What we have so far assumed concerning the composition of the psychic apparatus at the sensible end follows regardless of the dream and the psychological explanations derived from it. The dream, however, serves as a source of proof for the knowledge of another part of the apparatus. We have seen that it became impossible to explain the dream formation unless we ventured to assume two psychic instances, one of which subjected the activity of the other to a critique as a consequence of which the exclusion from consciousness resulted.
We have seen that the criticising instance entertains closer relations with consciousness than the criticised. The former stands between the latter and consciousness like a screen.

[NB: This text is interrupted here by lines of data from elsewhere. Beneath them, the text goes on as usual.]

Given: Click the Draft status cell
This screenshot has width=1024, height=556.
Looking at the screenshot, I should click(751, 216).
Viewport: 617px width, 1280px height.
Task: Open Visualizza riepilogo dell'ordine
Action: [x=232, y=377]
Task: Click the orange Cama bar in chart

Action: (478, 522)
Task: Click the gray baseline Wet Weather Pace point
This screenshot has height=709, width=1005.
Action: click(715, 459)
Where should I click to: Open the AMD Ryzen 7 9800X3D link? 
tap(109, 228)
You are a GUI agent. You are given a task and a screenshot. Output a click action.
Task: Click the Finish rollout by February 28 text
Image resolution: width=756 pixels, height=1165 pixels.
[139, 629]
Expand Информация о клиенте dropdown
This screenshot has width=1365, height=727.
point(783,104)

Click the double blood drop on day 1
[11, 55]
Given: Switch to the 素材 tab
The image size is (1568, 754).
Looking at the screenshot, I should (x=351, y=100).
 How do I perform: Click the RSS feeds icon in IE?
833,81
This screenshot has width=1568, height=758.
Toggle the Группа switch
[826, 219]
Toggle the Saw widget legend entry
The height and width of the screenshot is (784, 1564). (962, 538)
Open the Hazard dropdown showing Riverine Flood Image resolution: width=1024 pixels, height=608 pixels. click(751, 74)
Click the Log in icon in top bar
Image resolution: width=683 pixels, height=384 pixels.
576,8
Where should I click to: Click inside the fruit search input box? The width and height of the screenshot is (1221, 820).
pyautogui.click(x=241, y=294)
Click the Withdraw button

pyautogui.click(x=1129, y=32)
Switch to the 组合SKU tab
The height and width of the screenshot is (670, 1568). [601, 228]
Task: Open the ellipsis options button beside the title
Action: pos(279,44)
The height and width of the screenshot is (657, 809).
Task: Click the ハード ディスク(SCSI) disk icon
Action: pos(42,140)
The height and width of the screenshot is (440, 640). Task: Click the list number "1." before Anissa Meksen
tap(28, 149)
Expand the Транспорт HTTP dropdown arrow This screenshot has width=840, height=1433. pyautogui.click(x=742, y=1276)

We have, moreover, found essential reasons for identifying the criticising instance with that which directs our waking life and determines our voluntary conscious actions. If we now replace these instances in the development of our theory by systems, the criticising system is then to be ascribed to the motor end because of the fact just mentioned. We now enter both systems in our scheme, and express by the names given them their relation to consciousness.
The last of the systems at the motor end we call the foreconscious in order to denote that exciting processes in this system can reach consciousness without any further detention provided certain other conditions be fulfilled, _e.g._, the attainment of a certain intensity, a certain distribution of that function which must be called attention, and the like. This is at the same time the system which possesses the keys to voluntary motility. The system behind it we call the unconscious because it has no access to consciousness except through the foreconscious, in the passage through which its excitement must submit to certain changes.
In which of these systems, now, do we localise the impulse to the dream formation? For the Sake of simplicity, let us say in the system Unc. To be sure we shall find in later discussions that this is not quite correct, that the dream formation is forced to connect with dream thoughts which belong to the system of the foreconscious. But we shall learn later, when we come to deal with the dream-wish, that the motive power for the dream is furnished by the Unc., and, owing to this latter movement, we shall assume the unconscious system as the starting-point of the dream formation. This dream impulse, like all other thought structures, will now strive to continue itself in the foreconscious, and thence to gain admission to consciousness.